In 1979 and 1986 the American fundamentalist New Tribes Mission helped organise ‘manhunts’ in which large groups of Totobiegosode were forcibly brought out of the forest.
Several Ayoreo died in these encounters, and others succumbed later to disease.
Crysis point
Almost all Ayoreo land is now owned by private landowners, who hire work-teams to clear the forest of valuable timber and then introduce cattle. Many of these new landowners are Mennonites, but much of the Ayoreo land has now been bought up by wealthy Paraguayan and, especially, Brazilian cattle-ranching businesses.
The Indians are claiming title to just a fraction of their territory. Without their forest they cannot feed or support themselves, and they are also greatly concerned about their uncontacted relatives still living there.
Under Paraguayan law, this claim area should have been titled to the Indians years ago, as both Paraguayan law, and the country’s Constitution, recognize the Indians’ right to the ownership of their traditional lands.
But the powerful landowners have blocked the law at every turn, and have illegally bulldozed some of the forest already.
In the heart of the Indians’ territory is a 78,000 hectare plot owned by a Brazilian firm, Yaguarete Porá. It has already cleared a large area of forest very close to where isolated Ayoreo were recently seen.

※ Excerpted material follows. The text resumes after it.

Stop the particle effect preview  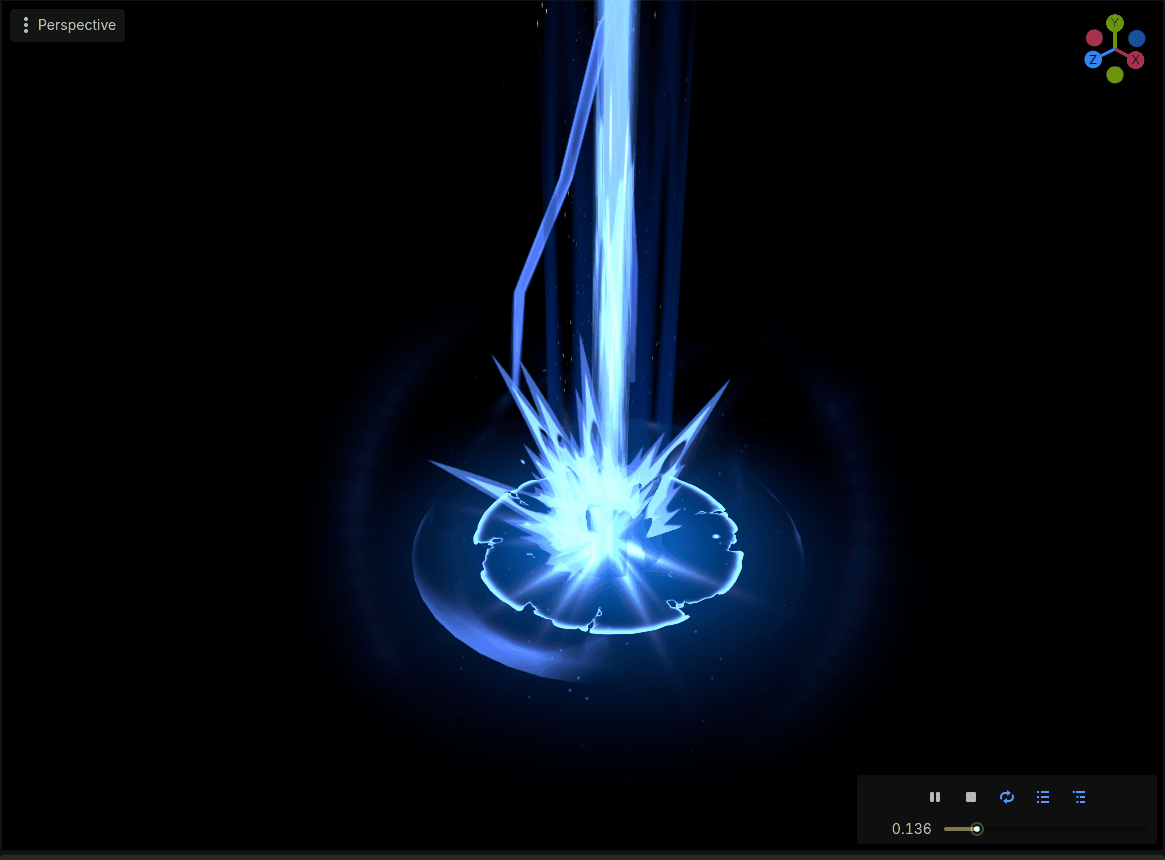coord(970,797)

In response to public anger it has announced plans to create a ‘nature reserve’ on its land, but actually intends to destroy around two thirds of the forest.
It is for this latest act that Yaguarete was awarded Survival’s 2010 Greenwashing Award.

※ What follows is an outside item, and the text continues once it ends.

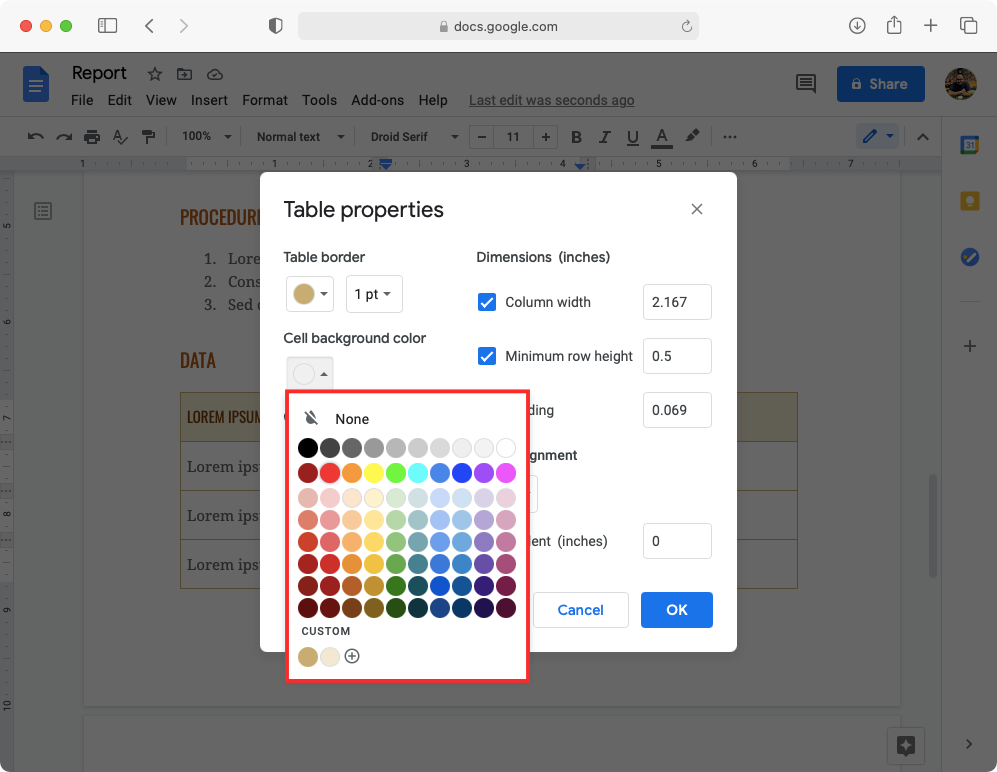Click the Paint format tool

coord(147,137)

With the bulldozing of this vast area of forest, the isolated Totobiegosode will have nowhere left to hide. The settled Totobiegosode are desperate to protect it.
How do they live?
The Totobiegosode live in small communities. They grow squashes, beans and melons in the sandy soil, and hunt in the forest. Large tortoises and wild pig are particularly prized, as is the abundant wild honey.
In the forest four or five families will live together in a communal house. A central wooden pillar supports a dome-shaped structure of smaller branches, topped with dried mud.
Each family will have its own hearth around the outside; people will only sleep inside if it rains.
The most important Ayoreo ritual was named after asojna, the nightjar: when the bird’s call was first heard it heralded the arrival of the rainy season, and a month of celebrations and festivities.
The Ayoreo who now live in settled communities live in individual family huts. Those who have lost their land now have little choice but to work as exploited labourers on the cattle ranches that have taken over much of their territory.
The evangelical New Tribes Mission has a base near their communities, and exerts a powerful influence on their daily lives. Under the missionaries, the asojna ritual—and many others—have been suppressed.